Für die Rückfallprophylaxe bei Kokainabhängigkeit sind einige Ansätze untersucht worden, für die Antidepressiva Desipramin und Fluoxetin, den Einsatz von „mood stabilizer“ sowie von Topiramat und Tiagabin konnten Hinweise auf eine Wirksamkeit gefunden werden. Auch Methylphenidat wurde klinisch erprobt, die Datenlage ist hier aber deutlich inkonsistent, das Abhängigkeitspotenzial nicht zu unterschätzen, auch beim Retardpräparat.

Tabakabhängigkeit

Für die Behandlung der Tabakabhängigkeit steht als pharmakotherapeutische Behandlungsmöglichkeit die Nikotinersatztherapie mit Substitutionspräparaten mit teilweise nicht mehr verschreibungspflichtigen Applikationsformen zur Verfügung. Diese Präparate enthalten ausschließlich Nikotin und haben daher nicht die langfristigen, vor allem kardiovaskulären und karzinogenen Folgen des Tabakkonsums.

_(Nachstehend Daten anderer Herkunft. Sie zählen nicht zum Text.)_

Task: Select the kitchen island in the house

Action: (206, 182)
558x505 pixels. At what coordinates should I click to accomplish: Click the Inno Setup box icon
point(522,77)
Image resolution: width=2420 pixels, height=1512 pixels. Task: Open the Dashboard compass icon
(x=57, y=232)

Das Antidepressivum Bupropion ist für die Entwöhnungsbehandlung von Rauchern zugelassen, die Nebenwirkungsrate ist – bei ähnlicher Effektivität – allerdings höher als bei der Nikotinersatztherapie. Als noch wirkungsvoller als Nikotinersatz und Bupropion in der Raucherentwöhnung gilt der Nikotin-Rezeptor-Partialagonist Vareniclin.

Fazit

Psychopharmakotherapie sowie der Einsatz von anderen Pharmaka spielen in einer differenzierten Therapie von stoffgebundenen Suchterkrankungen eine wesentliche Rolle: in der Entgiftungs- bzw. Entzugsbehandlung, in der Substitutionsbehandlung bei Opiatabhängigkeit, bei der pharmakologischen Unterstützung der Abstinenz, möglicherweise auch als Unterstützung einer Konsummengenreduktion sowie – enorm wichtig, in diesem Beitrag wegen der Vielschichtigkeit und des Umfangs dieses Themas aber nicht behandelt – die pharmakologische Therapie von komorbiden Begleit- oder Hintergrunderkrankungen.

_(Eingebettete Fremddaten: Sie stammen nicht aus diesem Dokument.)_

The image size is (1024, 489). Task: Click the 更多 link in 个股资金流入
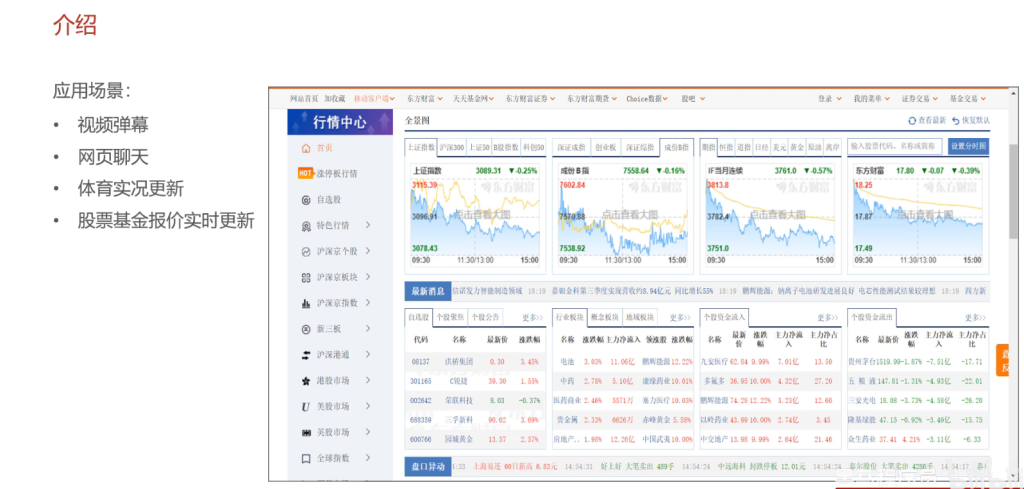tap(826, 317)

Fachgerecht durchgeführt ist die pharmakologische Therapie bei Suchterkrankungen als Teil der Behandlung in den Gesamttherapieplan zu integrieren, also mit Bedacht auf die psychosozialen Behandlungselemente abzustimmen. Insofern setzt eine professionelle pharmakologische Therapie von Suchterkrankungen nicht nur eine medizinisch-psychiatrische Grundkompetenz voraus, sondern auch ein ausreichendes Verständnis der psychischen Dynamiken von Suchtphänomenen und von deren differenzierten – auch nichtmedizinischen – Therapiemöglichkeiten. Neben der Kenntnis der Optionen ist auch ein Wissen um die Grenzen pharmakologischer Interventionsmöglichkeiten bei Suchterkrankungen für ein verantwortungsvolles medizinisches Handeln unabdingbar.

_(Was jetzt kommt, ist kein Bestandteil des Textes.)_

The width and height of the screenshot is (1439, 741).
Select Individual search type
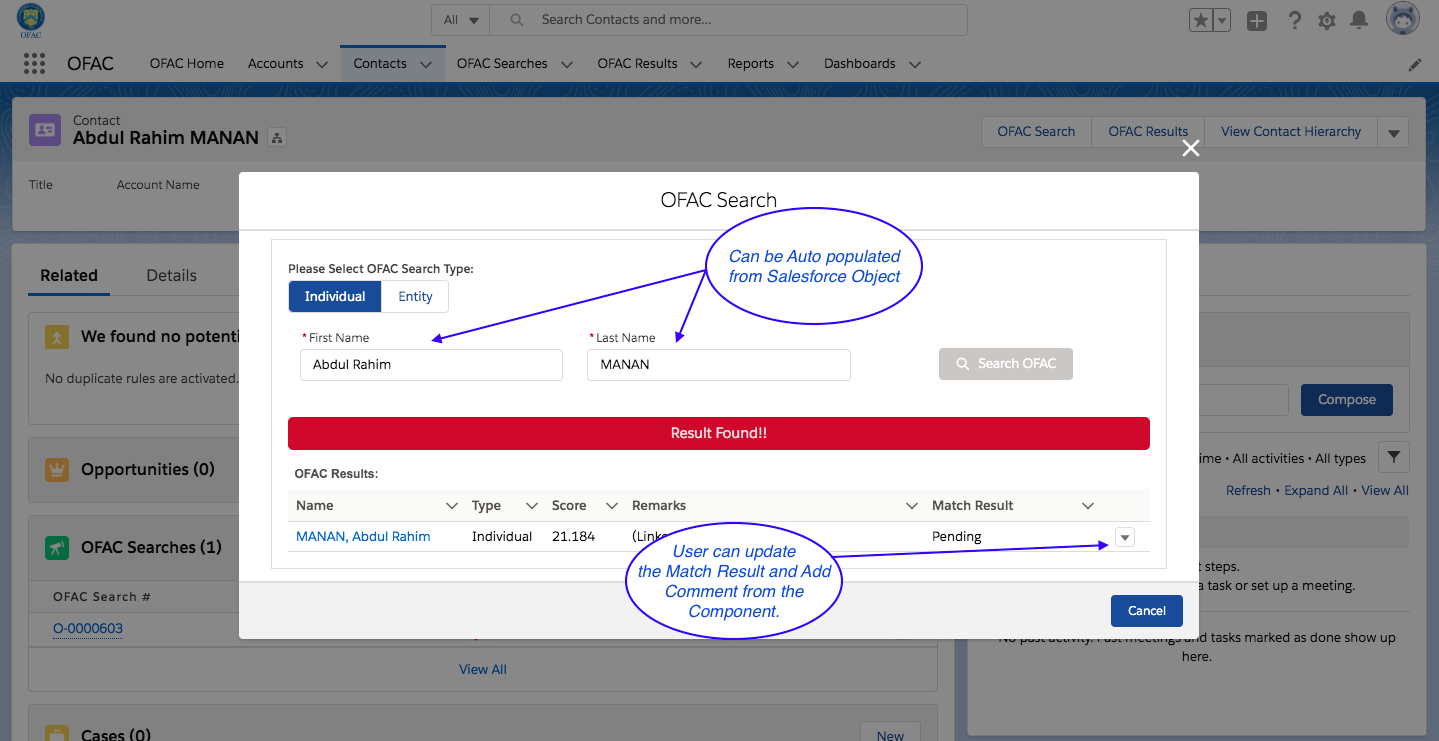(335, 296)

Medikamentöse Behandlung kann häufig den Weg für andere therapeutische Interventionen erst ebnen, kann andere Interventionsformen in ihrer Wirksamkeit unterstützen oder in manchen Situationen im Verlauf einer Suchterkrankung unabdingbar für eine medizinische bzw. psychiatrische Stabilisierung sein. Pharmakotherapie sollte anderen Behandlungselementen in der Therapie von Suchterkrankungen aber nicht entgegengestellt, und ihre Möglichkeiten sollten realistisch eingeschätzt werden. Von einer „Pille gegen die Sucht“ kann – wenig überraschend, wenn man die Komplexität von Entstehung und Verlauf von Abhängigkeitserkrankungen in Rechnung stellt – nach wie vor nicht gesprochen werden, überzogene Erwartungen sollten deshalb vermieden werden. Dennoch spielt der Einsatz von Pharmaka im Behandlungsverlauf von Suchterkrankungen eine gleichermaßen vielfältige wie wesentliche Rolle.